**Exercise description**.
Repeat the data below without any changes, from its first line through the line containing "Blog is located at coordinates (436, 649).", including both.

** START Records supplied **

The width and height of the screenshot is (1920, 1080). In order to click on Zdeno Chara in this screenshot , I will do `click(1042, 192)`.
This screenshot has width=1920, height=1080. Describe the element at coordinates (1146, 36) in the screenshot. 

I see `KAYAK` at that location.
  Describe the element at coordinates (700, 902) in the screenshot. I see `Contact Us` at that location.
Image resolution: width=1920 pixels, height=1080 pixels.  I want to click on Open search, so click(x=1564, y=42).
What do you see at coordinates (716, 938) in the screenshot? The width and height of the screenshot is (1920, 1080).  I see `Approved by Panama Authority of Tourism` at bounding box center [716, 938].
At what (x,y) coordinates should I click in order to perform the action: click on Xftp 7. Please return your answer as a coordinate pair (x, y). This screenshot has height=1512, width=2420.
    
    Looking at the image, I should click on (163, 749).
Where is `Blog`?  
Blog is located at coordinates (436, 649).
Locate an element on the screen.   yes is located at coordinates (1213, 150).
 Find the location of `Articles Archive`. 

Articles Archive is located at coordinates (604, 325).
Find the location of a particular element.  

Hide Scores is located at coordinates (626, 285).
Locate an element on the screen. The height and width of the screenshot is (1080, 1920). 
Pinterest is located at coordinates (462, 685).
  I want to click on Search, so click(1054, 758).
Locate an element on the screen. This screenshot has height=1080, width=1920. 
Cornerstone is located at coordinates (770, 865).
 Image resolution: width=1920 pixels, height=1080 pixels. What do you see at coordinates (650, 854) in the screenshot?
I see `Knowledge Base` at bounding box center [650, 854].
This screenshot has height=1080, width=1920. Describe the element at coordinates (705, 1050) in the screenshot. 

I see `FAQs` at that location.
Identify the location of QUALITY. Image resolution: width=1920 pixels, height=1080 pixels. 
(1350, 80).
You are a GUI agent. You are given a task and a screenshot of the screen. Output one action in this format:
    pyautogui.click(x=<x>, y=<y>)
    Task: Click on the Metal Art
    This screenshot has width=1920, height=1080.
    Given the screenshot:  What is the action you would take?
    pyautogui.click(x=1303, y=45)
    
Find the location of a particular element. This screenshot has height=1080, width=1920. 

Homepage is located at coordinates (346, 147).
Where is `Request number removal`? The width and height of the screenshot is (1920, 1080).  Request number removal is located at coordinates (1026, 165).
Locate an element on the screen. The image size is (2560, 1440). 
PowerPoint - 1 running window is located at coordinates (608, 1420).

** END Records supplied **

**Final answer**.
The width and height of the screenshot is (1920, 1080). In order to click on Zdeno Chara in this screenshot , I will do `click(1042, 192)`.
This screenshot has width=1920, height=1080. Describe the element at coordinates (1146, 36) in the screenshot. 

I see `KAYAK` at that location.
  Describe the element at coordinates (700, 902) in the screenshot. I see `Contact Us` at that location.
Image resolution: width=1920 pixels, height=1080 pixels.  I want to click on Open search, so click(x=1564, y=42).
What do you see at coordinates (716, 938) in the screenshot? The width and height of the screenshot is (1920, 1080).  I see `Approved by Panama Authority of Tourism` at bounding box center [716, 938].
At what (x,y) coordinates should I click in order to perform the action: click on Xftp 7. Please return your answer as a coordinate pair (x, y). This screenshot has height=1512, width=2420.
    
    Looking at the image, I should click on (163, 749).
Where is `Blog`?  
Blog is located at coordinates (436, 649).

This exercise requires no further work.